For concrete pavement areas requiring imminent traffic flow be maintained, accelerated concrete mixes can be provided. These mixes include additional amounts of cement and sometimes other accelerating admixtures like chloride or non-chloride flake.
Moderate Set (MS) Mix has typically around 800lbs cement per cubic yard and also commonly includes other accelerating admixtures. MS mix will often gain sufficient strength for traffic loading in 72 hours of curing. Some claim 24 hours is sufficient with MS mix with light vehicle traffic, but early loading is not recommended if it can be avoided.
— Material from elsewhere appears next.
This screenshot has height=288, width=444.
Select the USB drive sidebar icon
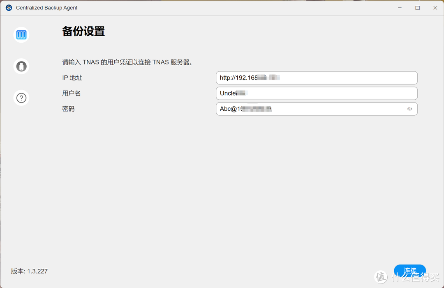[x=21, y=66]
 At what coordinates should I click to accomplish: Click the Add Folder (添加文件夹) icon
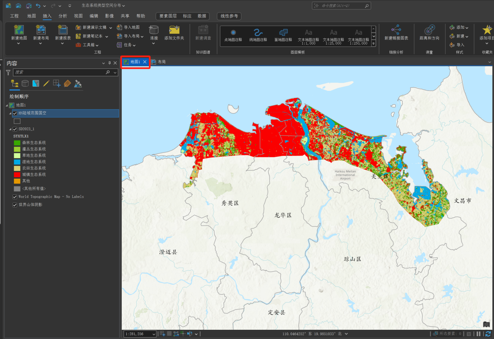pyautogui.click(x=174, y=30)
Fast Set (FS) Mix typically has around 900lbs cement per cubic yard and also includes accelerating admixtures, often non-chloride or chloride components. FS Mix will often reach sufficient strength for traffic loading in 24 hours given ambient weather/temperatures are conducive, sometimes sooner but at a higher risk of damage. Some claim 4-8 hours is sufficient with FS mix with light vehicle traffic, but early loading is not recommended if it can be avoided.
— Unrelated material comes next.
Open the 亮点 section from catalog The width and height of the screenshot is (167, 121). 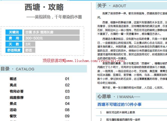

The concrete strength property most commonly used to identify when a slab is ready for loads or vehicle traffic is flexural strength. The most common test for determining flexural strength is referred to as a ‘beam break’. A beam is typically a 8″ x 8″ x 24″ , is made from concrete on site out of the ready mix truck, and is cast is a mold by the concractor or a testing agency. A common rule of thumb for determining when concrete is ready to load is when the ‘beam breaks’ represent a 600psi or greater modulus of rupture (flexural) strength.
Standard exterior class concrete with no accelerators or added cement will typically have to sit for 7 days under reasonable ambient temperature conditions (above 50 majority of time). Some consider 5 days sufficient time for standard concrete but the decision to load early or without test results should be made by someone who is willing to accept the costs of replacement (in a worst case scenario) and has weighed all the factors influencing the situation. It should also be considered the concrete’s intended use; non-structural elements and non-vehicle traffic elements (sidewalks, etc) or otherwise not expected to receive loading or structural disturbance may be a better candidate for early exposure/opening to puclic.